Define the Great Line debuted at number two on the Billboard 200 charts, selling over 98,000 copies in its first week. It became the highest-charting Christian release since You Light Up My Life: Inspirational Songs by LeAnn Rimes reached the top spot in 1997. Alongside this, it had the biggest first-week sales of any release on Tooth & Nail Records. Define the Great Line was certified gold by the Recording Industry Association of America (RIAA) in November 2006 for selling 500,000 copies. "Writing on the Walls" was nominated for a 2007 Grammy Award for Best Short Form Music Video. In 2017, Loudwire ranked the album 24th on its list of the "25 Greatest Metalcore albums of all-time". Kerang listed Define the Great Line as one of the “21 Greatest Metalcore Albums of All-Time,” specifically highlighting Chamberlin’s “lacerating, confessional vocals” and Gillespie’s “melodic style” drumming. In 2023, Revolver ranked Define the Great Line at number 1 on its list of Underoath albums, praising the songwriting, musicianship, and the back and forth between Chamberlain and Gillespie.

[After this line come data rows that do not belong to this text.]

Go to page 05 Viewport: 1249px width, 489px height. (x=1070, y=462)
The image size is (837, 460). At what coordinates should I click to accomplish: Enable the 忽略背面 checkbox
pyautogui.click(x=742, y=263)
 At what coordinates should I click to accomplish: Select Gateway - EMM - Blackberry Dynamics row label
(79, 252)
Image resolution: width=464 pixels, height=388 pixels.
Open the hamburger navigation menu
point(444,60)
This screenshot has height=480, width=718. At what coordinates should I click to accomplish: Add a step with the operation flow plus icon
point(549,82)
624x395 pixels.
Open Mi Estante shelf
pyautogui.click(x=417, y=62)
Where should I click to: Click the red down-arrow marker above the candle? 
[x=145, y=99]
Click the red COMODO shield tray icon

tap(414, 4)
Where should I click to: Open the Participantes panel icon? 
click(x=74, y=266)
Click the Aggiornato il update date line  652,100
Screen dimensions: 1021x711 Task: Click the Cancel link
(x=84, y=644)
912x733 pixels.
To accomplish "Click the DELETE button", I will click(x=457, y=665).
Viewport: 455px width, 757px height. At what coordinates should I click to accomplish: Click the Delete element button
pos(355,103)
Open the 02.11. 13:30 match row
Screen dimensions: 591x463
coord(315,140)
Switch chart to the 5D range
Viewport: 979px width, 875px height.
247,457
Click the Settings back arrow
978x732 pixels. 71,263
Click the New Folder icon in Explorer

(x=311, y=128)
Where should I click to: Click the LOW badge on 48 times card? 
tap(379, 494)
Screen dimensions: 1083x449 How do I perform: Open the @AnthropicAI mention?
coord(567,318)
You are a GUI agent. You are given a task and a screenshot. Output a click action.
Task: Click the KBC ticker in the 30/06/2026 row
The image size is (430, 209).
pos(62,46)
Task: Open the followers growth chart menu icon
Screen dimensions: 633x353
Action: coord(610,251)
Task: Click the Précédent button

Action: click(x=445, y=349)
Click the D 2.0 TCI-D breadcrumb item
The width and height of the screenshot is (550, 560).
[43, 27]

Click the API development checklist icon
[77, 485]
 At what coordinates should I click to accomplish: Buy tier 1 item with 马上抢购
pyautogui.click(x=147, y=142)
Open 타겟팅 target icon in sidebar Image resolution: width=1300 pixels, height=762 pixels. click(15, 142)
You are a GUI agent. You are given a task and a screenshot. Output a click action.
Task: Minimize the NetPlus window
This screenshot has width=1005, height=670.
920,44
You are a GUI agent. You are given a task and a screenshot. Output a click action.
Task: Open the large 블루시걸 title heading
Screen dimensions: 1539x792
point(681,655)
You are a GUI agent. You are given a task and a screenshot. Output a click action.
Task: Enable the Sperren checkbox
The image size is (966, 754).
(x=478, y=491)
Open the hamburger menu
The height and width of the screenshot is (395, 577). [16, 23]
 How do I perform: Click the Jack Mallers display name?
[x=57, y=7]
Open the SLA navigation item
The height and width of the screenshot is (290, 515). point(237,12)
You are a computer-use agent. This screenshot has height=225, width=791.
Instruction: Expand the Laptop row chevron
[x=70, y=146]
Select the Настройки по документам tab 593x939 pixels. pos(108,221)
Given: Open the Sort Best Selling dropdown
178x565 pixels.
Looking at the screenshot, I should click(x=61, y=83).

It was cited as the band's best album by Bryan Rolli of Loudwire as well in 2025.

Professional ratings
Review scores
| Source | Rating |
| AllMusic | Star Half star |
| Alternative Press | Star |
| CCM Magazine | A− |
| Cross Rhythms | Star |
| Drowned in Sound | 5/10 |
| Indie Vision Music | 10/10 |
| Jesus Freak Hideout | Star Half star |
| Punknews.org | Star Half star |
| Rock Hard | 8/10 |
| Spin | Star |

==Track listing==
Lyrics by Spencer Chamberlain and Aaron Gillespie, music by Underoath.

| No. | Title | Length |
|---|---|---|
| 1. | "In Regards to Myself" | 3:24 |
| 2. | "A Moment Suspended in Time" | 3:59 |
| 3. | "There Could Be Nothing After This" | 3:26 |
| 4. | "You're Ever So Inviting" | 4:13 |
| 5. | "Sálmarnir" ("Psalms") | 2:57 |
| 6. | "Returning Empty Handed" | 4:27 |
| 7. | "Casting Such a Thin Shadow" | 6:13 |
| 8. | "Moving for the Sake of Motion" | 3:15 |
| 9. | "Writing on the Walls" | 4:02 |
| 10. | "Everyone Looks So Good from Here" | 2:56 |
| 11. | "To Whom It May Concern" | 7:02 |
| Total length: |  | 45:54 |

==Personnel==
Personnel per booklet, except where noted.

Underoath
- Spencer Chamberlain – lead vocals
- Timothy McTague – lead guitar
- James Smith – rhythm guitar
- Grant Brandell – bass guitar
- Christopher Dudley – keyboards, synthesizers, samplers
- Aaron Gillespie – drums, clean vocals

Production and design
- Adam Dutkiewicz – producer
- Matt Goldman – producer
- Underoath – producer
- Chris Lord-Alge – mixing
- Keith Armstrong – assistant
- Chandler Owen – art direction, packaging
- Jeff Gros – photography
- Tom Baker – mastering

==Charts==

Chart performance for Define the Great Line
| Chart (2006) | Peak position |
|---|---|
| Australian Albums (ARIA) | 28 |
| New Zealand Albums (RMNZ) | 37 |
| US Billboard 200 | 2 |
| US Top Christian Albums (Billboard) | 1 |
| US Top Rock Albums (Billboard) | 1 |

==Certifications==

Certifications for Define the Great Line
| Region | Certification | Certified units/sales |
| United States (RIAA) | Gold | 500,000^{^} |
^{^} Shipments figures based on certification alone.